[Short problem] Convert these entries into a JSON list of strings, one string per line, skipping blank lines and leaving the pictures out.

-- begin --

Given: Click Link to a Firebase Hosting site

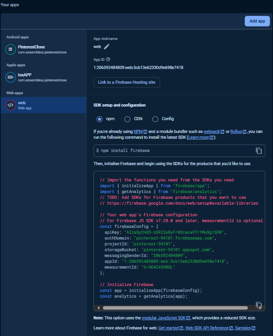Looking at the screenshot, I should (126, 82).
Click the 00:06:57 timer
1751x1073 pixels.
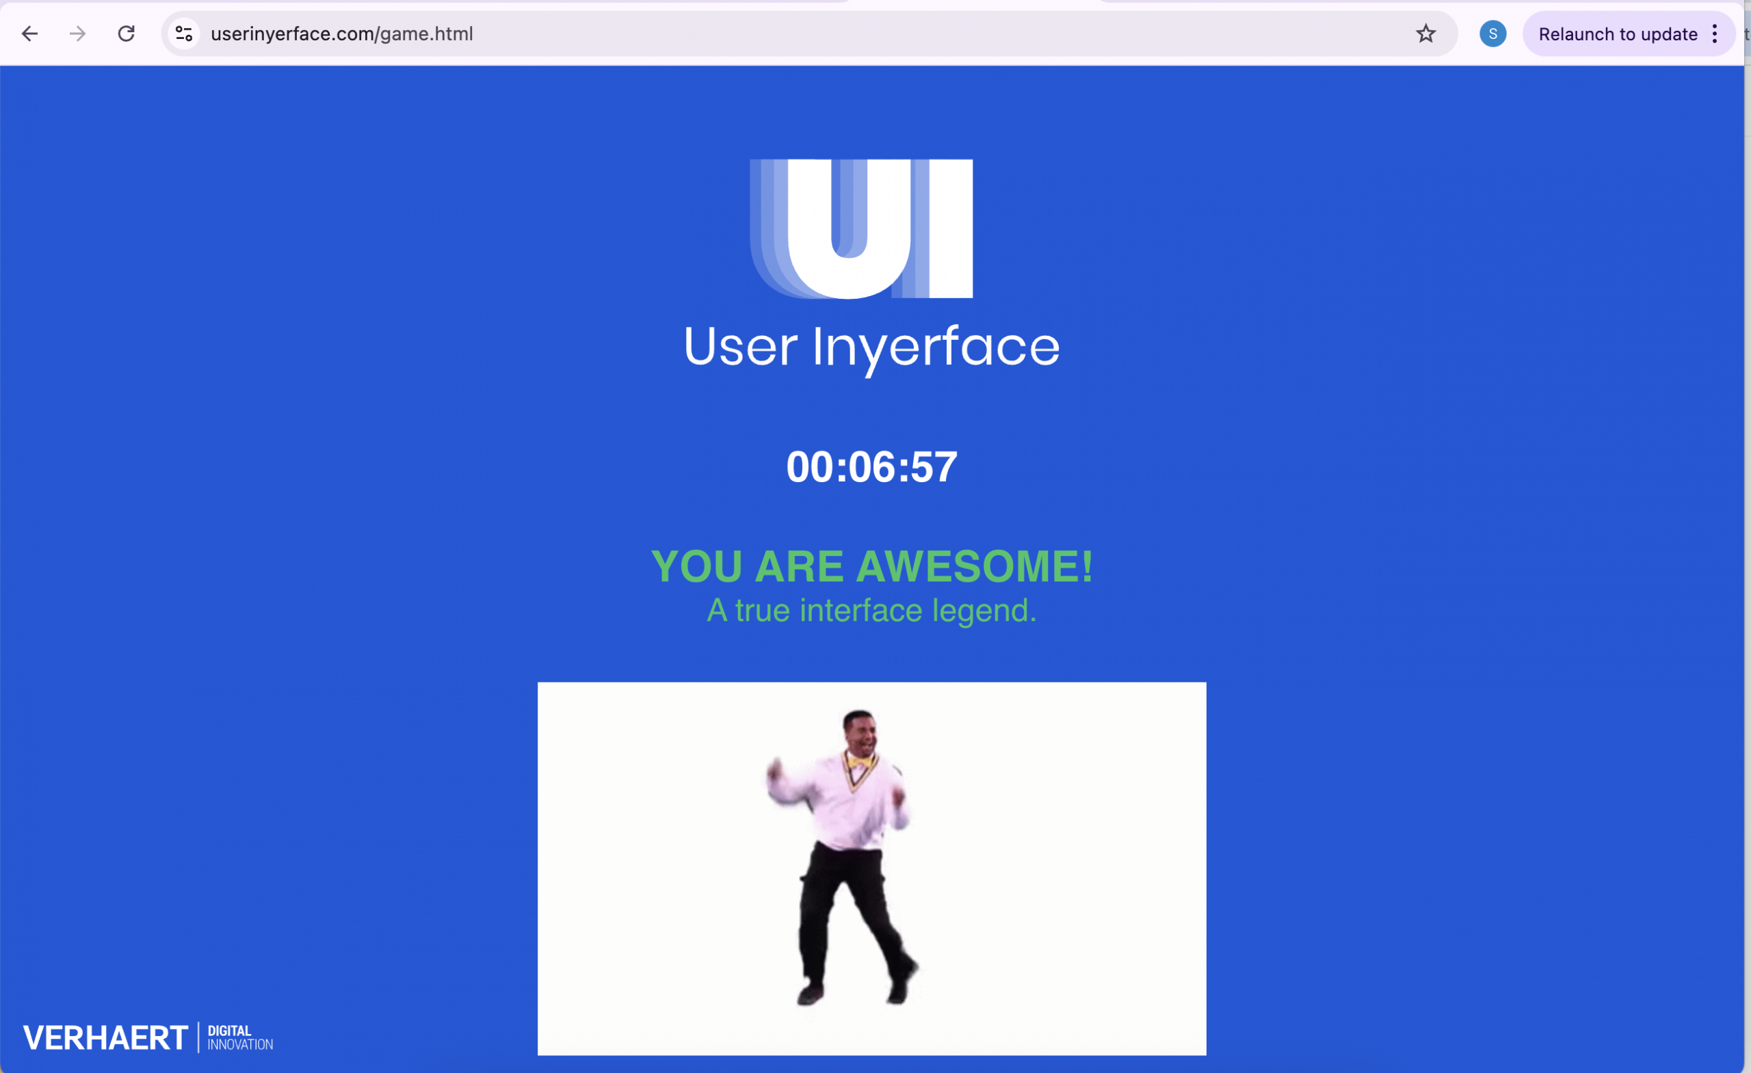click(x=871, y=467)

-- end --

[Answer to this problem]
[
  "Given: Click Link to a Firebase Hosting site",
  "Looking at the screenshot, I should (126, 82).",
  "Click the 00:06:57 timer",
  "1751x1073 pixels.",
  "click(x=871, y=467)"
]